Faire taire les contestataires
Depuis son apparition au feuilleton parlementaire, les organismes communautaires, les organismes à but non lucratif (OBNL) et les regroupements citoyens dénoncent l’impact néfaste de ce projet de loi sur la prise de parole citoyenne. En imposant les mêmes règles aux OBNL qu’aux entreprises privées, toute personne militante ou bénévole d’un organisme devrait s’inscrire au Registre des lobbyistes avant de rencontrer une personne élue pour la sensibiliser à une problématique. Une lourdeur administrative qui risque de tuer dans l’œuf les démarches entreprises par ces groupes qui, contrairement aux entreprises privées, ne cachent pas leur agenda et n’ont pas de visées commerciales ou financières.
Au final, dans sa forme actuelle, le projet de loi aurait pour effet de réduire la capacité d’agir des OBNL. Même si tel n’est pas le but recherché, c’est ce qui risque d’arriver s’il était adopté tel quel.
Un mauvais projet de loi selon le Commissaire au lobbyisme
Dans un rapport qui vient d’être déposé à l’Assemblée nationale, le Commissaire au lobbyisme du Québec reconnaît que l’approche « mur à mur » du projet de loi risque de constituer un frein à la participation citoyenne. Pire, il y voit un obstacle à la liberté d’expression et à l’exercice du droit d’association.
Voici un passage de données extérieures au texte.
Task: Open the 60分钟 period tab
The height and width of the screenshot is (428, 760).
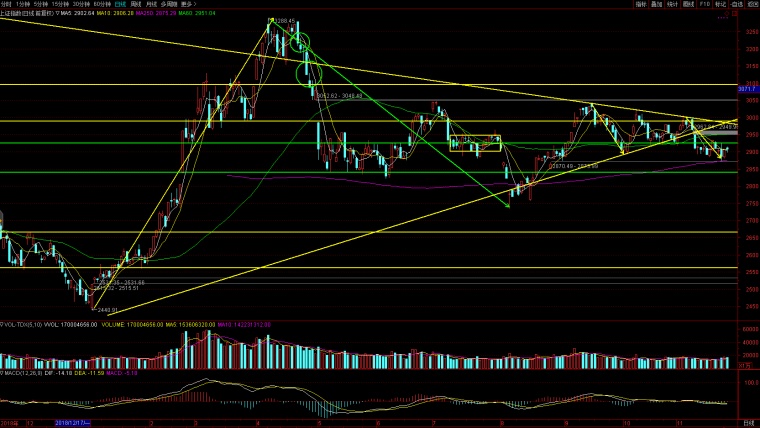Action: (102, 4)

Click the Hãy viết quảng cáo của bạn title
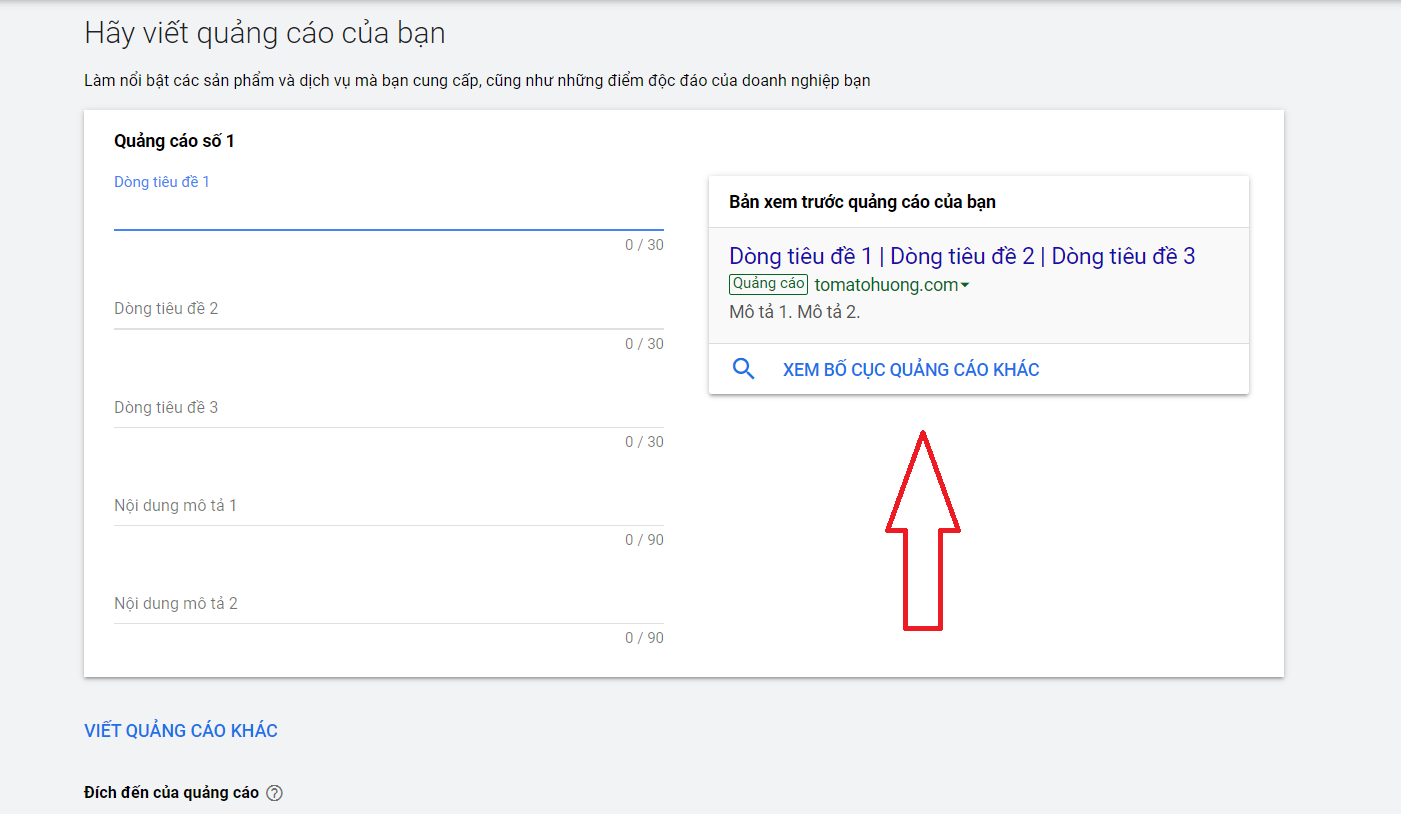(265, 33)

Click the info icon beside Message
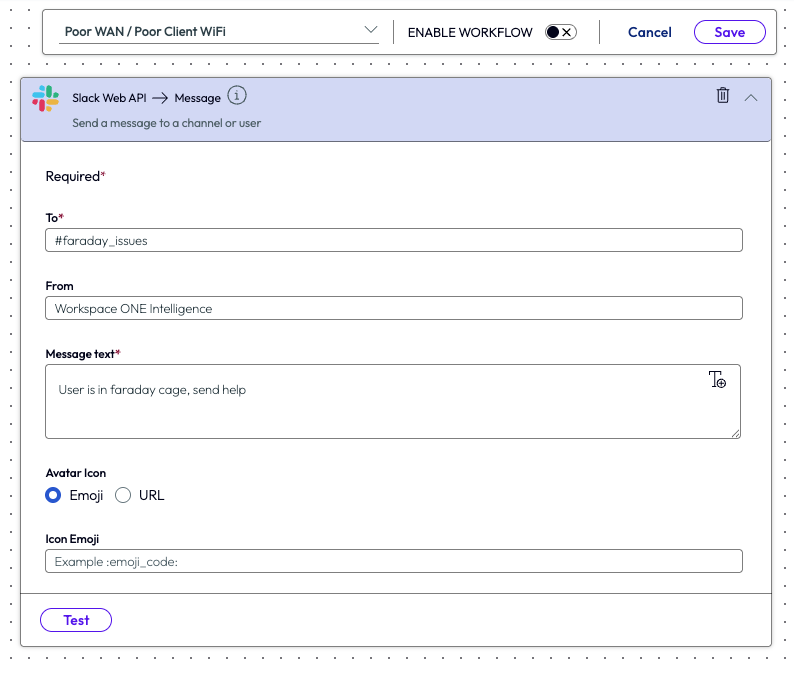pyautogui.click(x=236, y=96)
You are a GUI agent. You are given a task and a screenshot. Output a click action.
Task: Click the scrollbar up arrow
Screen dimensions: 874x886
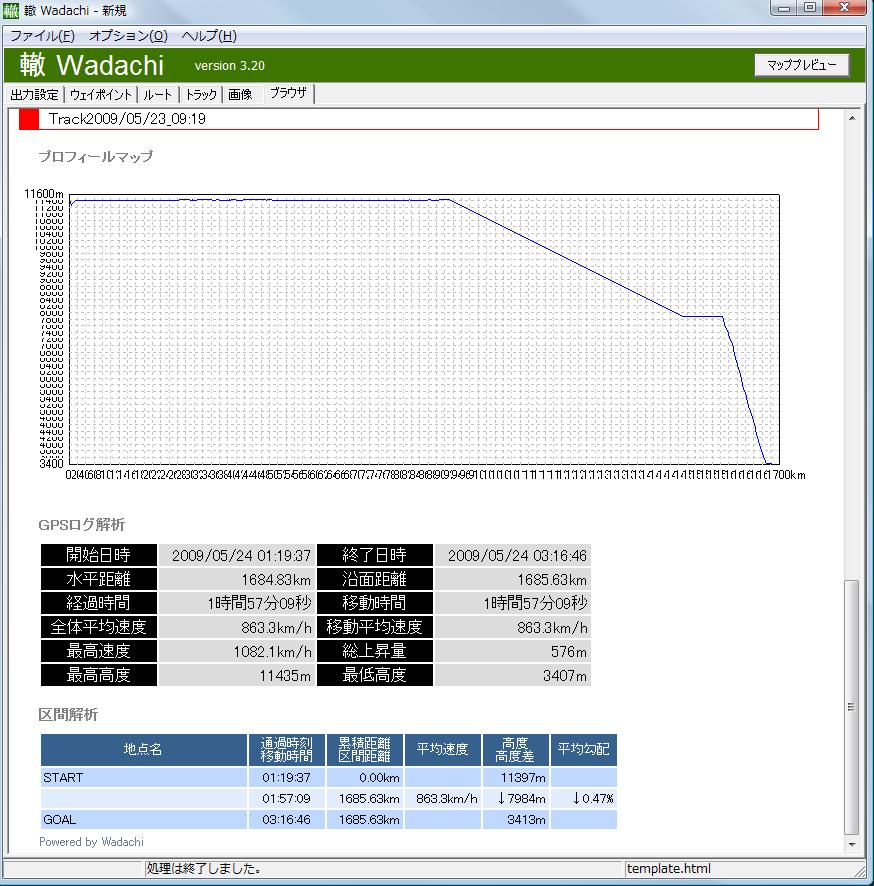(852, 118)
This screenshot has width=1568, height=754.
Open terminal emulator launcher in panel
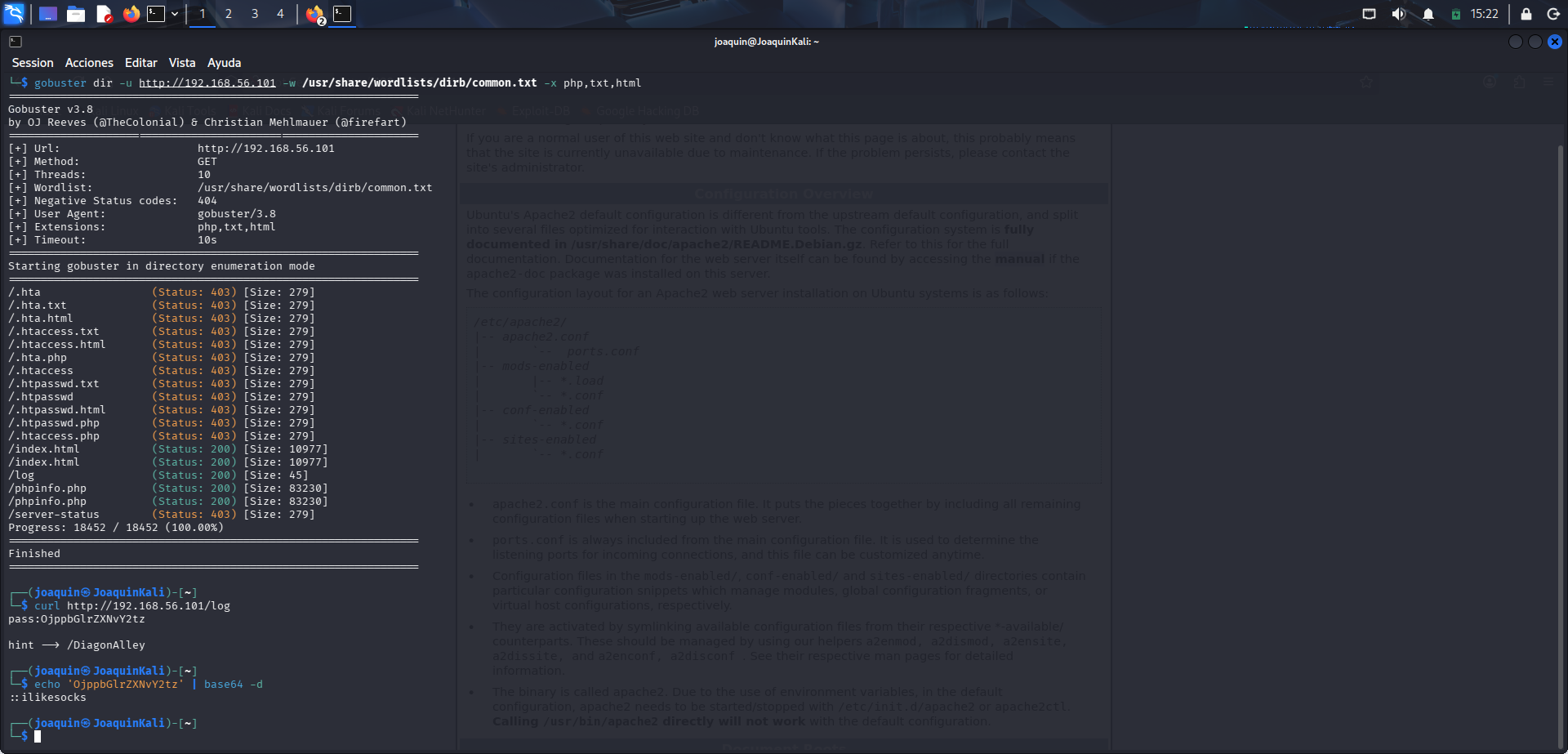(x=156, y=14)
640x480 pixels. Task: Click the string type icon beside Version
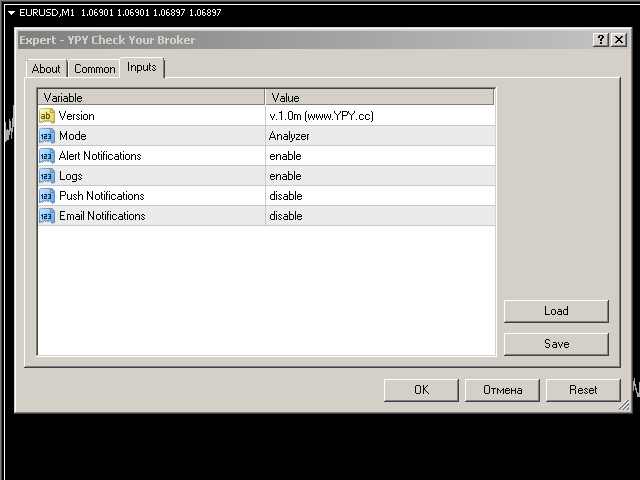pyautogui.click(x=46, y=116)
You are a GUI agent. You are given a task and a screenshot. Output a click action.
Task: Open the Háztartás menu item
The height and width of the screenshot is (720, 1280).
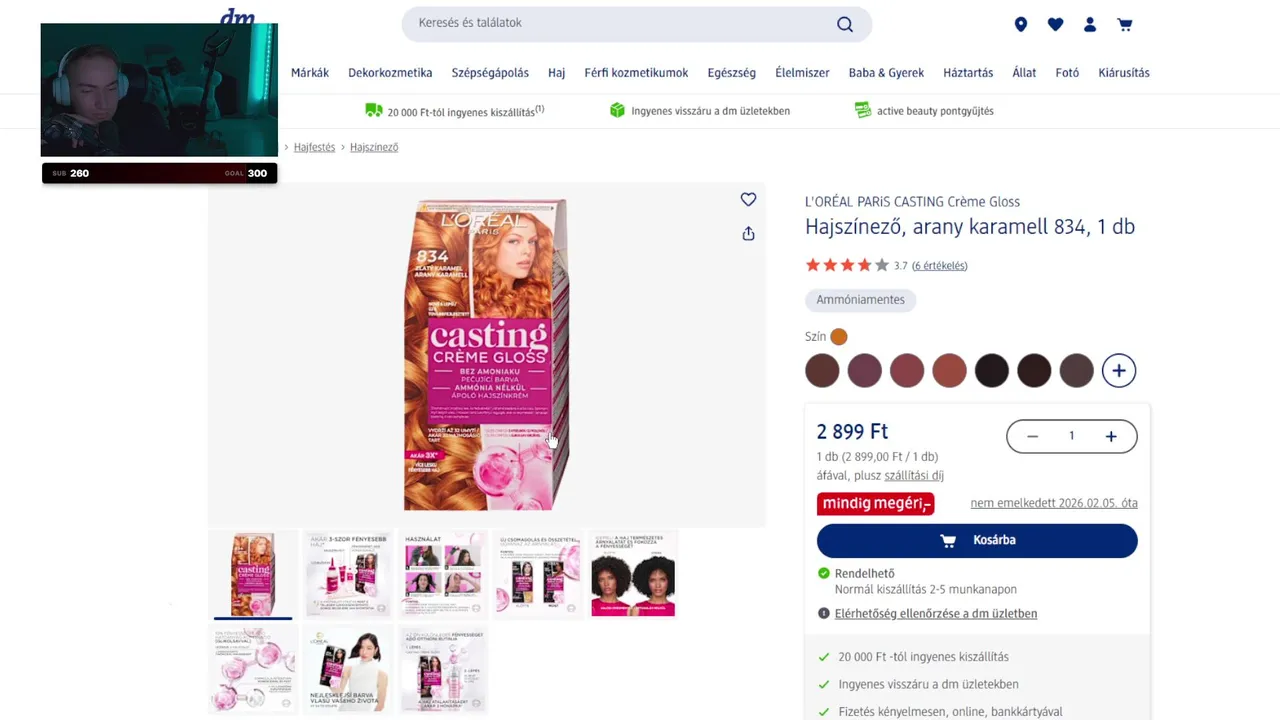[968, 73]
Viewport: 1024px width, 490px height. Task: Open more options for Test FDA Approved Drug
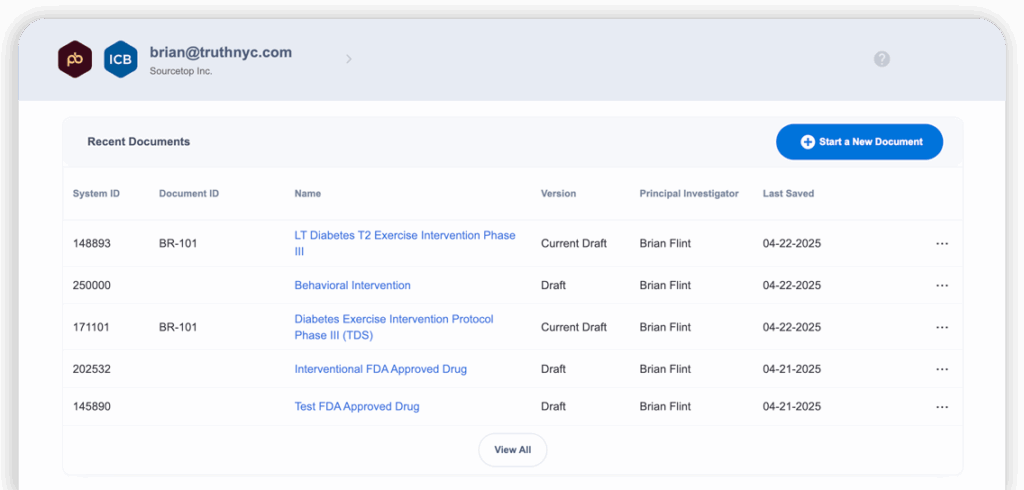tap(941, 407)
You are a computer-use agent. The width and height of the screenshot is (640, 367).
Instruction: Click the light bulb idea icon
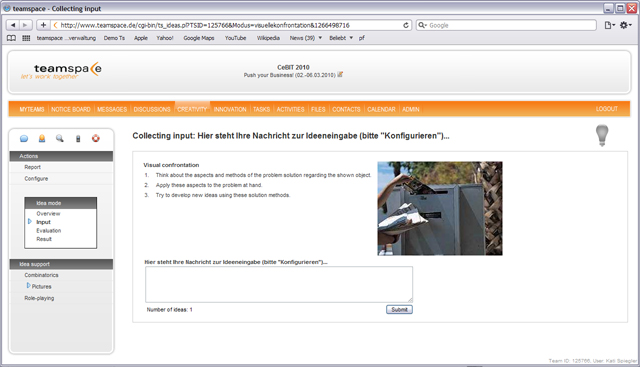click(x=602, y=136)

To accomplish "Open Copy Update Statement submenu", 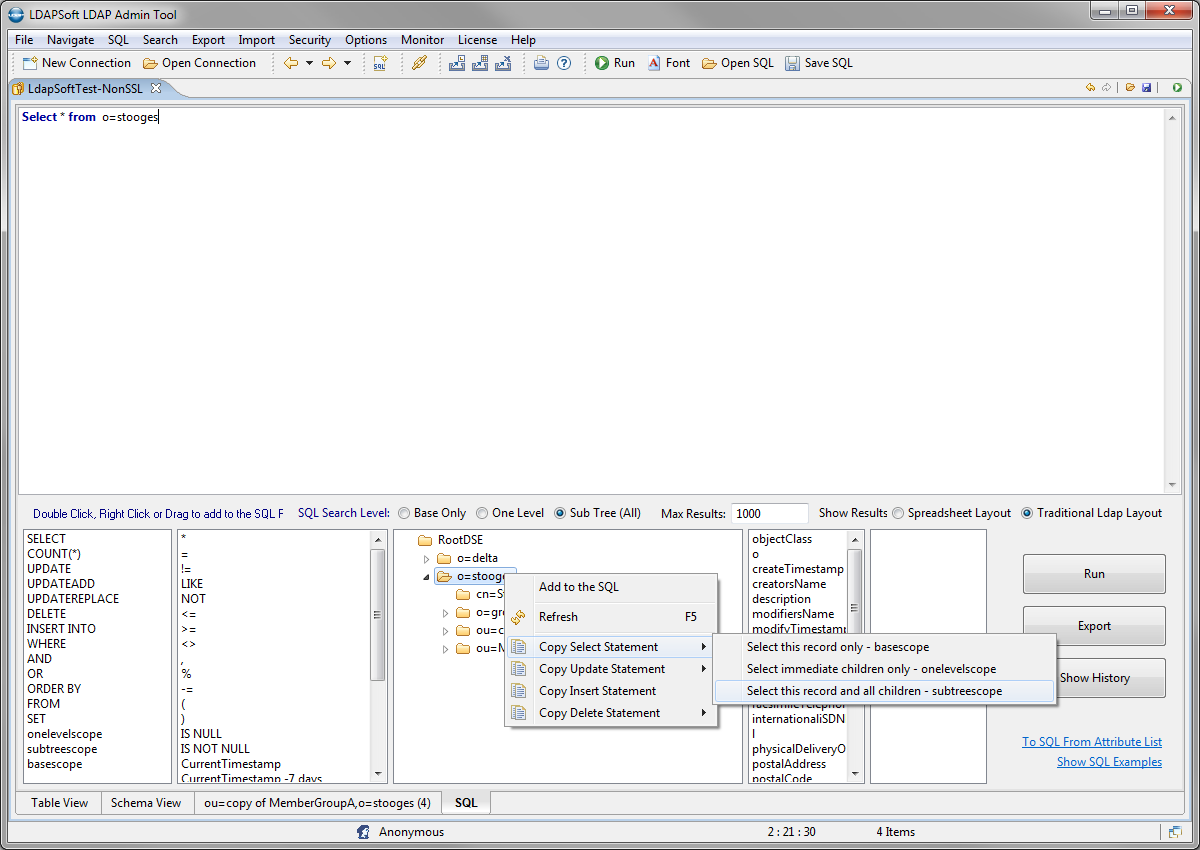I will [602, 669].
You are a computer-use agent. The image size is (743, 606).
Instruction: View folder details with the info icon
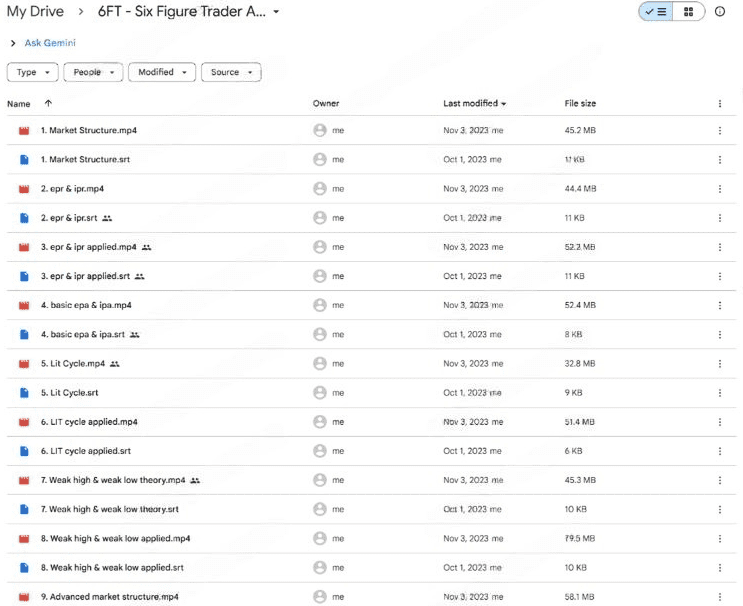pos(719,11)
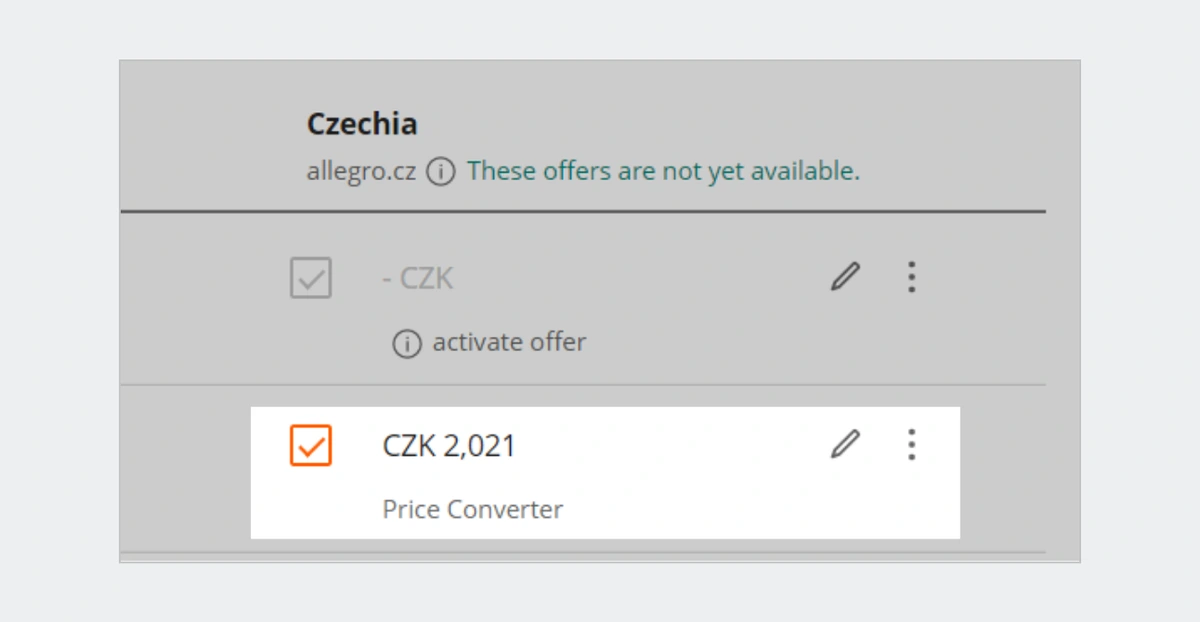Click the Price Converter label

click(472, 509)
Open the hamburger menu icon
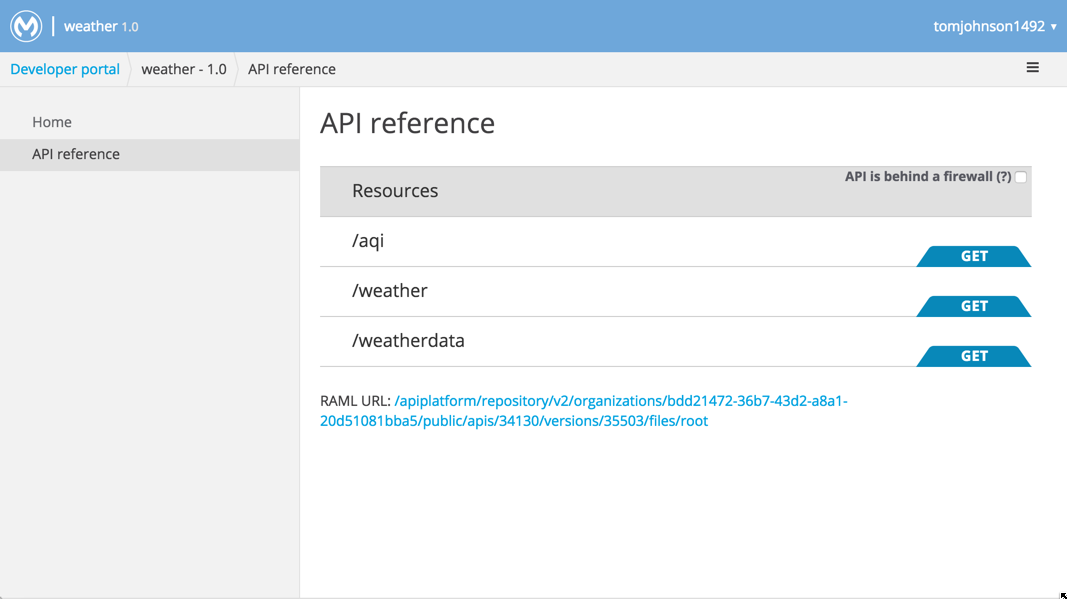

Ces constats sont loin d’être anodins. En fait, dans sa facture actuelle, le projet de loi n’atteindrait pas du tout son objectif qui est une plus grande transparence en matière de lobbyisme. Il risque plus de mettre en péril la survie des OBNL.
Ne pas se tromper de cible
Le Commissaire fait également remarquer, dans ses recommandations, que si l’objectif du projet de loi est d’assurer une plus grande transparence et d’assainir les pratiques en matière de lobbyisme, dans l’intérêt des citoyennes et citoyens, il devrait s’appliquer aux réseaux de l’éducation et de la santé et des services sociaux.
Avec la réforme du ministre Barrette qui est venue créer les méga entités administratives que sont les centres intégrés de santé et de services sociaux (CISSS) et les centres intégrés universitaires de santé et de services sociaux (CIUSSS), la question est d’autant plus pertinente.
Ces titanesques centres brasseront d’énormes sommes et attribueront des contrats très alléchants pour les entreprises privées qui se bousculent déjà au portillon pour rencontrer les présidents-directeurs généraux des CISSS et des CIUSSS. Pour l’intérêt du public, ne vaudrait-il pas mieux surveiller ce qui s’y trame plutôt que de s’acharner sur les organismes communautaires ? Poser la question, c’est y répondre.